The movie was a big step forward for diversity in Hollywood. The cast is predominantly black, and many lead roles were female. Hollywood has been criticized for its white and male-dominated leads, so the effort was not lost on audiences.
The movie also had a black director, Ryan Coogler, and Marvel put their money where their mouth was. Coogler got the second biggest budget of all time for a black director: $200 million. That is second only to The Fate of the Furious, which had a budget of $250 million.
It was important that the studio make these gestures, not only to make progress for diversity in Hollywood, but to lend credibility to what “Black Panther” had to say.
In the movie, a man named Eric Killmonger (Michael B. Jordan) is out for revenge on the nation of Wakanda in part because the nation refuses to fight for people of color who are oppressed. T’Chaka, or the “Black Panther” (Chadwick Boseman) opposes him at first but begins to realize Killmonger has a point.
The execution of the movie itself was very good. The message did not overshadow the plot, and both supported each other. The movie bordered on being preachy at times, but never went too far and maintained believable character motivations.
The budget was evident in the visuals of the production. The visuals of the fight scenes, along with any of the scenes, were stunning. I really enjoyed the depiction of futuristic Wakandan technology, and the fight scenes were engaging as well as visually pleasing.
The character interaction and worldbuilding were influenced by black culture in America today. Everything from pick-up basketball to Vine references were included, the most memorable of which was a “what are those” reference. You could see the effort that went into portraying characters and culture in a realistic and complete way. There were some plot holes and other minor flaws, but they didn’t take away from the strengths of the movie.
Movies that have a message about society have to be careful not to be overbearing with that message, and “Black Panther” avoided this by showing rather than telling.

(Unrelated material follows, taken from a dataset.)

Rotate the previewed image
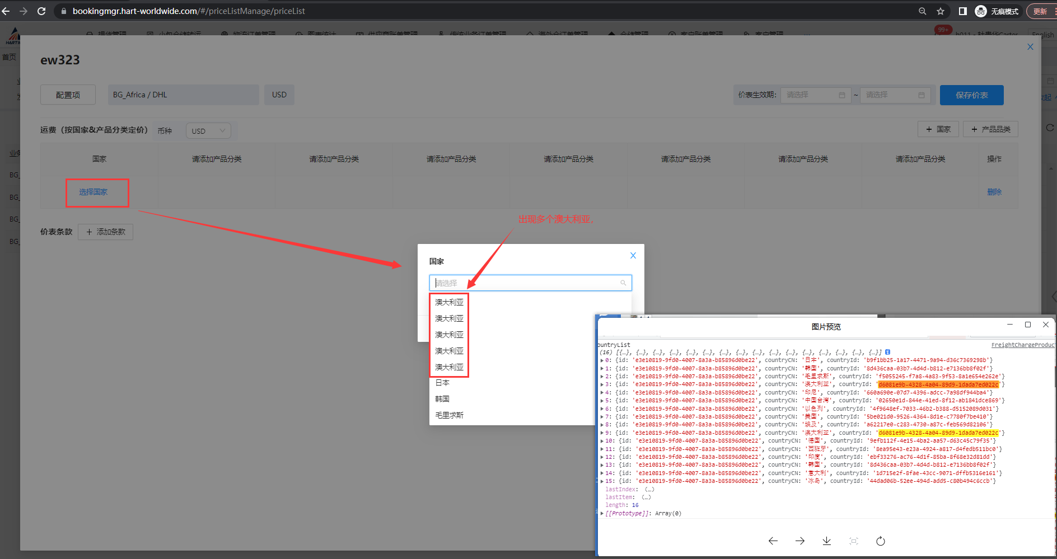Screen dimensions: 1057x559 (x=880, y=541)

What drives the plot of this movie is the tension between keeping the status quo and righting wrongs. The movie sets T’Chaka, a supporter of the former, against Killmonger, an extreme supporter of the latter. The way this movie makes an effective point is by showing the process of T’Chaka realizing that he is wrong and that he should stand in support of others. Through this process, the plight of modern African Americans is brought to light. The movie brings the characters and the audience to a conclusion that we need to stand by each other because we are connected.
The movie also strengthens its point by showing how the problem has changed since 1992 when the first scene takes place. When the location of that scene is revisited, it shows that progress has been made, but there is still more to be done.
I enjoyed this movie a lot and was very impressed by it. What impressed me the most is that the movie was able to make an appeal to more than a specific audience, reaching the diverse audience that Marvel movies have. Part of the reason it was able to do this is because the message was so universal. The message was one of connection and equality. T’Chaka says it best when he talks about how people need to find and build connections instead of separating themselves. This is a message that resonates with everyone.
“Black Panther” was able to find a balance and tell its message in every aspect of the movie from casting to budget to script. Because of this balance and because of its story, “Black Panther” is among the best Marvel movies to date.